Was natürlich bemerkt wurde und unter Intellektuellen in ganz Deutschland für Aufregung sorgte. Der Germanist und Dichter Hoffmann von Fallersleben empörte sich, Ludwigs eigenwilligen Schreibstil kopierend: "Katholisch gekoschert, so kommt man allein in unsere deutsche Walhalla hinein."
Während Heinrich Heine, geborener Jude und getaufter Protestant, gelassen reimte: "Was Luther, der braucht nicht hinein! Der lebt in den Herzen, wozu noch in Stein?" Merkwürdig, dass der König einem anderen einflussreichen Protestanten die Ruhmeshalle sofort öffnete: Der Parade-Pietist Nikolaus Graf von Zinzendorf, Gründer der "Herrnhuter Brüdergemeine" und dynamischer Missionar in Westindien und Nordamerika, bekam ohne Probleme seine Büste. Und 1847 zog Luther doch noch in der Walhalla ein, ohne Aufsehen und ohne Festakt.
Bühne für Propaganda
Exakt neunzig Jahre später diente der Ruhmestempel als Bühne für eine noch viel blamablere Polit-Posse: 1937 empfingen 800 Chorsänger den die Walhalla erklimmenden Adolf Hitler. Enthüllt wurde die Büste von Anton Bruckner. Dass Bruckner aus Österreich stammte, wurde nicht als Schönheitsfehler empfunden. Im Gegenteil, das protzige Event diente dazu, den bevorstehenden "Anschluss" des Nachbarlands vorzubereiten und dessen "unauslöschliche geistige und seelische Schicksalsgemeinschaft" (Propagandaminister Goebbels) mit dem Deutschen Reich in Szene zu setzen.
Nein, langweilig ist die Geschichte der von Heine naserümpfend als "marmorne Schädelstätte" abgetanen Walhalla nie gewesen. Ludwig, kein bayerntümelnder Separatist, sondern Herold eines "gemeinsamen großen Vaterlandes", verstand den Griechentempel keineswegs nur als Hommage an die von ihm geliebte antike Kultur. In einer Zeit, als es noch keine deutsche Nation gab, sondern nur die Sehnsucht danach, wollte Ludwig mit solchen Denkmälern das Bewusstsein einer gemeinsamen Geschichte und Kultur fördern. "Geweiht sei diese ehrwürdige Stätte allen Ständen teutscher Sprache", verkündete er ebenso pathetisch wie prägnant; die Sprache nämlich sei "das große Band, das verbindet".

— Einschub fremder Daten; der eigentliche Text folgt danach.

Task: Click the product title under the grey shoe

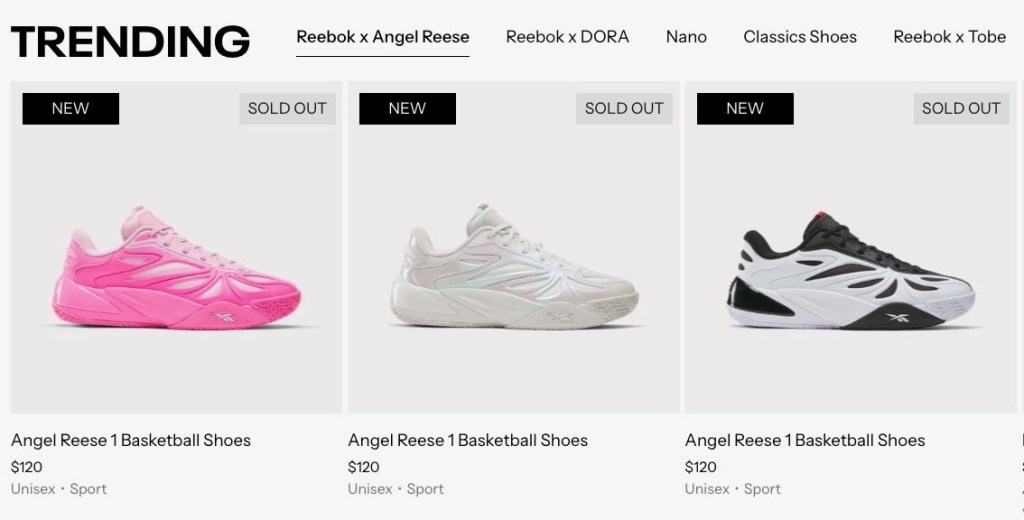Action: [468, 440]
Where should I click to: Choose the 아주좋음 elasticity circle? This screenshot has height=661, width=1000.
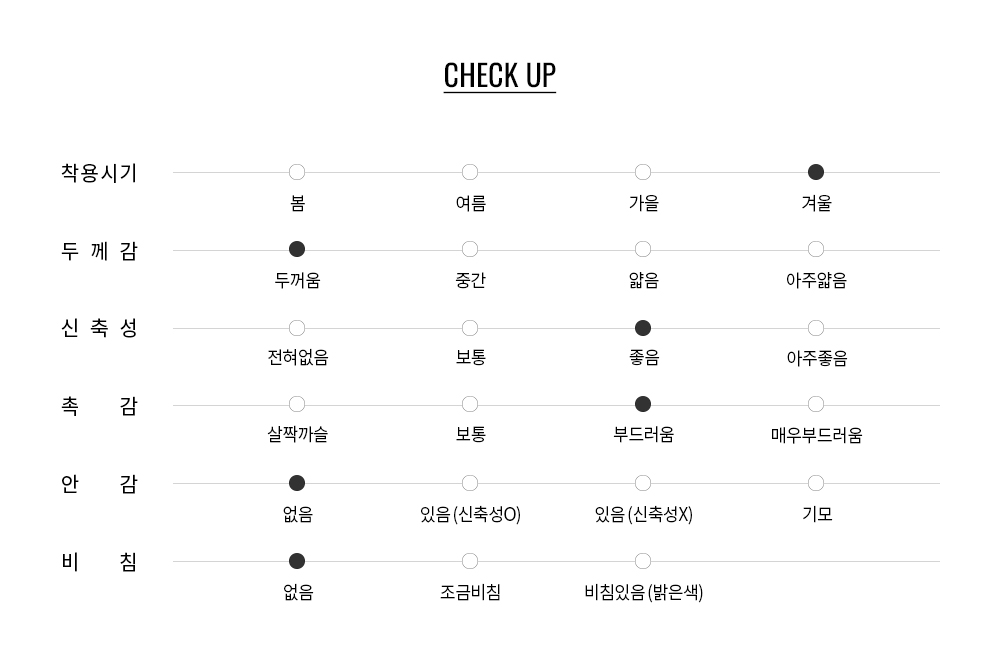coord(816,328)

Thomas Mann oder Bert Brecht sucht man vergeblich
Fast wortgleich nannte Bayerns Finanzminister Markus Söder jetzt 150 Jahre danach die Walhalla "ein Symbol für die nationale Einheit Deutschlands, für gemeinsame Identität, Sprache und Kultur". Thomas Mann, Bert Brecht, Heinrich Böll sucht man unter den 195 Marmorbüsten und Gedenktafeln freilich vergebens, kein einziger Schriftsteller des 20. Jahrhunderts ist in diesem Heiligtum deutscher Sprache und Geistesgeschichte vertreten.
Immerhin sollte die kleine Frauenriege in der Walhalla in den nächsten Jahren um drei Marmorköpfe wachsen: Edith Stein, Karolina Gerhardinger – und Sophie Scholl, die unter all den Germanenhäuptlingen, Feldherren und greisen Gelehrten wie ein widerborstiger Teenager anmutet.
Die Kritik an der Personenauswahl wird immer stärker: Gefordert wird deshalb, entweder die Versammlung der steinernen Promis massiv zu aktualisieren oder statt des oberflächlichen Heldenkults aufgeklärte Museumspädagogik zu betreiben.
Leichter gesagt als getan. In den Wandgalerien der Walhalla ist nur noch Platz für vier neue Büsten.